◆ Stated problem
Show each line of the records below that contains the string "legend", copying every such line in full.

──────────────────────────────

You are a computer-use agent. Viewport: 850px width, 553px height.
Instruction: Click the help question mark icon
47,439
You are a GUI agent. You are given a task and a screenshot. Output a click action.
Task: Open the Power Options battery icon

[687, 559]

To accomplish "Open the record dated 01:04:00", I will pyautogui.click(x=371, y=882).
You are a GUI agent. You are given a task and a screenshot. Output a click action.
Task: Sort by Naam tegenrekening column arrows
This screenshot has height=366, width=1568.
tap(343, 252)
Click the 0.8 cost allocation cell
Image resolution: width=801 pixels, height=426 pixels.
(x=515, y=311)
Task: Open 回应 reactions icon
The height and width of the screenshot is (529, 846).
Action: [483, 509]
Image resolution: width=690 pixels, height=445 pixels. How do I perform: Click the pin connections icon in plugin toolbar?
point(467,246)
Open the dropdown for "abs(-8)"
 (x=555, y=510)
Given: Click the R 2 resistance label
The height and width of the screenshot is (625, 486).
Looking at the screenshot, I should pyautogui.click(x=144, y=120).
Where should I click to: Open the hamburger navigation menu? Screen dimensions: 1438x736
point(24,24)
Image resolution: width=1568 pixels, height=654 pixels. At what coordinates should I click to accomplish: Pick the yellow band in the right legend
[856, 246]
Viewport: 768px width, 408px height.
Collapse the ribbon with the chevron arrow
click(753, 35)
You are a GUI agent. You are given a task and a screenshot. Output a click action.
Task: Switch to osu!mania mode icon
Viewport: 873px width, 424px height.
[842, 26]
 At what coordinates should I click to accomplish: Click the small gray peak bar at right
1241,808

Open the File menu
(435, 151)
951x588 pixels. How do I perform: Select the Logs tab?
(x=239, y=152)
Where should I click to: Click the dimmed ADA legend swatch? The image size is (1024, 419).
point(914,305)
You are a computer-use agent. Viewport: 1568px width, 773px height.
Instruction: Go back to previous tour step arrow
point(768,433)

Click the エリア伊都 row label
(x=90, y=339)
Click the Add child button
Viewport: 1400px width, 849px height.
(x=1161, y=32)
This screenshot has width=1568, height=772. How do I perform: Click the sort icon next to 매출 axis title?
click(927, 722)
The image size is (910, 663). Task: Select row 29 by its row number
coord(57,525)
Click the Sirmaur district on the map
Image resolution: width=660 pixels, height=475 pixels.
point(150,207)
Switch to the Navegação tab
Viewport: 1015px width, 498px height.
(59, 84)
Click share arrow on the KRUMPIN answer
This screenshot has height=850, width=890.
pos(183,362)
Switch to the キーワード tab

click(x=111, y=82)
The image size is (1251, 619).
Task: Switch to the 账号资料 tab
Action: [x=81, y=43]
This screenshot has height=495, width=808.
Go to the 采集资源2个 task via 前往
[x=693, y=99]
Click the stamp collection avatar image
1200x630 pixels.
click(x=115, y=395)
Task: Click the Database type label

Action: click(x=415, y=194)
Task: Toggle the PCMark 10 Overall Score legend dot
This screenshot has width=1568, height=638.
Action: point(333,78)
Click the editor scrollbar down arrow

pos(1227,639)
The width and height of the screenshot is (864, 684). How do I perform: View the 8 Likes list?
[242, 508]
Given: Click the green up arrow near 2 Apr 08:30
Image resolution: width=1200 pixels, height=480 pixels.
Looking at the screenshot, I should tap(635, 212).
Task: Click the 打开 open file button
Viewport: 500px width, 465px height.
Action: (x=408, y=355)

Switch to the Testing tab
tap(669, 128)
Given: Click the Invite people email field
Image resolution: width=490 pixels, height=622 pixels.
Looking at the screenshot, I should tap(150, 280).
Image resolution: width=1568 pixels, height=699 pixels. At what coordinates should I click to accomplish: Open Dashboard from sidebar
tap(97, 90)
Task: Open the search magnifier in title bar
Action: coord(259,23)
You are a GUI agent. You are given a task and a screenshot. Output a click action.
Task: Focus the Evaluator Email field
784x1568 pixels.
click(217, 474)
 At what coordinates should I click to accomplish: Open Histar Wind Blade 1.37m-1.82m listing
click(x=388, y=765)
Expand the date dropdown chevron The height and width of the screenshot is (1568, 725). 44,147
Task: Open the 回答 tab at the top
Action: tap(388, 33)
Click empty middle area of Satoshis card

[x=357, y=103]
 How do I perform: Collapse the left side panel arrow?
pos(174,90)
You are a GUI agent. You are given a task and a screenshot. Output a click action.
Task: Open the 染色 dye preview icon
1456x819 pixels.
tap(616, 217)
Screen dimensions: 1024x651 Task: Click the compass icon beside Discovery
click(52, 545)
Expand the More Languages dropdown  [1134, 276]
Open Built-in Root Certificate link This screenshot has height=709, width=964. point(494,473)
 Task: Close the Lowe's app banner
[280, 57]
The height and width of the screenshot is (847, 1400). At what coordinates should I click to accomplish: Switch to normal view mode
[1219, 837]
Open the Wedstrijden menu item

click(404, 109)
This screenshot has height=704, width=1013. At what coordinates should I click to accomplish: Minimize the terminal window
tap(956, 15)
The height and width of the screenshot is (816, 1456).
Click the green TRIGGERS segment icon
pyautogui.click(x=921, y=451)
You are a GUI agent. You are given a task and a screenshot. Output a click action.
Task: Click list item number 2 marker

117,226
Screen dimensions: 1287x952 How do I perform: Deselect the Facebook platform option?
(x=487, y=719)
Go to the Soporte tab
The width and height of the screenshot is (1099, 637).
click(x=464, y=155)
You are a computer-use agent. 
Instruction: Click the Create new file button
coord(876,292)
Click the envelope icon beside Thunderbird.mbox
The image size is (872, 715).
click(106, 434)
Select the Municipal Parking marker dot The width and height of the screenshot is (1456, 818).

──────────────────────────────

◆ Reply to the exercise
Image resolution: width=1568 pixels, height=654 pixels. At what coordinates should I click to accomplish: Pick the yellow band in the right legend
Where should I click to: Click the dimmed ADA legend swatch? The image size is (1024, 419).
Task: Toggle the PCMark 10 Overall Score legend dot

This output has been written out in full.